XXVII Rassegna del Mare – Cefalù, 13 ottobre 2018
Tavola Rotonda “La pesca nell’ambito delle attività economiche siciliane, nel rispetto della tutela del mare e della gestione sostenibile delle risorse marine” – Coordina Corrado Piccinetti (Università di Bologna)
Mari e oceani hanno un ruolo importante nell’economia europea, soprattutto grazie ai settori del turismo costiero, della pesca e della navigazione. L’Unione Europea nel 2012 ha pubblicato una Comunicazione sul tema della “crescita blu” e l’adozione della “Carta di Livorno” ha segnato un passo importante per la strategia marina nel Mediterraneo.
I dati disponibili sugli stock ittici sfruttati al di sopra dei livelli sostenibili mostrano che il Mar Mediterraneo è in uno stato di profonda crisi ecologica a causa di un lungo schema di sovrasfruttamento, cattive politiche di gestione e mancanza di monitoraggio e responsabilità.
Nel corso della Tavola Rotonda “La pesca nell’ambito delle attività economiche siciliane, nel rispetto della tutela del mare e della gestione sostenibile delle risorse marine” è stato acceso un focus sulle difficoltà della pesca nel Mediterraneo e il relativo impatto sull’economia siciliana.
Le risorse della pesca sono sensibilmente diminuite. In Italia trenta anni fa non si avvertiva la necessità di ridurre la pesca perché non eravamo al massimo rendimento sostenibile. Tutto lo sforzo di pesca era concentrato in un settore molto piccolo indicato da una nuvola di punti ammassata senza un’ampiezza sufficiente per capire se fosse ascendente, discendete o costante. Eppure in modo prudenziale abbiamo ridotto la pesca italiana con una cura molto drastica anche se forse non era proprio così necessario.
A misurare il termometro della situazione il prof.re Corrado Piccinetti che invita a ripensare ad una fase nuova della pesca sulla base delle ultime valutazioni scaturite dai modelli studiati. Le tre specie dell’Adriatico che sono state valutate sono il merluzzo, la triglia e il gambero bianco. Di questi: il merluzzo ha migliorato la situazione, anche se non è ancora ad un livello di pesca sostenibile, a differenza della triglia e del gambero bianco che si attestano ad un livello attuale di pesca sostenibile.

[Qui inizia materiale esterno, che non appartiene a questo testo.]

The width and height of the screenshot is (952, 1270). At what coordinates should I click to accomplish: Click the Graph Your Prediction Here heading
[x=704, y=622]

Forse per questo settore così complesso di cui non abbiamo nessuna certezza se non una serie di indicatori siamo arrivati alla fine della cura dimagrante. Tra l’altro, a partire dal primo di gennaio 2018, è partita la dismissione di altre 400 barche, e, con il sopraggiungere di ulteriori provvedimenti aumenterà il rischio di ridurre in modo drammatico la pesca. Gli studiosi, i rappresentanti di categoria e gli addetti ai lavori hanno cercato di rispondere alla domanda: perché i pescatori vanno via? Hanno paura di non riuscire più a pescare? La risposta è stata: no. La motivazione è un’altra. Hanno paura che la loro barca non valga più nulla. Ad incidere sulle loro decisioni c’è anche il Piano di Gestione della Pesca del pesce azzurro nell’Adriatico. Questo piano presentato dalla Commissione Europea, all’esame del Parlamento Europeo, prevede che si debba attuare una riduzione della pesca delle alici del 95% e delle sardine del 65%.

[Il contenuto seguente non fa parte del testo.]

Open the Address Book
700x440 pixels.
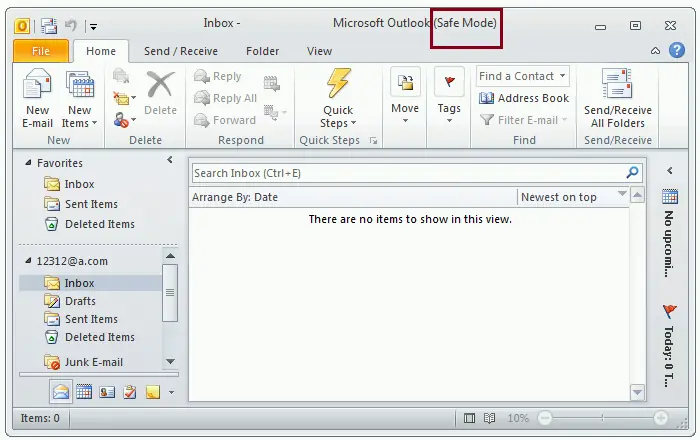pos(524,98)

I pescatori, con l’entrata in vigore di tale Piano, preferiscono vendere o distruggere le loro barche. La flotta di Ancona aveva 12 coppie di volanti; ne son rimaste 3. Cesenatico ne ha perse 2 come Rimini e Cattolica rimasta ormai sguarnita. L’operatore della pesca, che vede diminuito il tempo di azione e le zone dove può esercitare, oltre ad essere soggetto a regole, provvedimenti e vincoli tecnici come, ad esempio, le tipologie di attrezzi da usare, si arrende.
A complicare la situazione subentra anche l’obbligo di segnalare in tempo reale cosa sta facendo e dove sta pescando con la barca, rinunciando al segreto di un’area pescosa, scaturito da una lunga esperienza, che può essere condiviso dalla concorrenza. Di fronte a queste limitazioni che impediscono di pescare e comportano un minor guadagno, il pescatore, preferisce vendere all’estero la propria imbarcazione oppure inoltrare domanda di demolizione.
Alla luce di questo occorre mettere in piedi un nuovo sistema di gestione della pesca che tenga conto di perseguire una tipologia della pesca che sia rispettosa dell’ambiente e che tenga conto di determinate specie di pesci, ma che trovi anche un equilibrio in considerazione degli aspetti economici e sociali.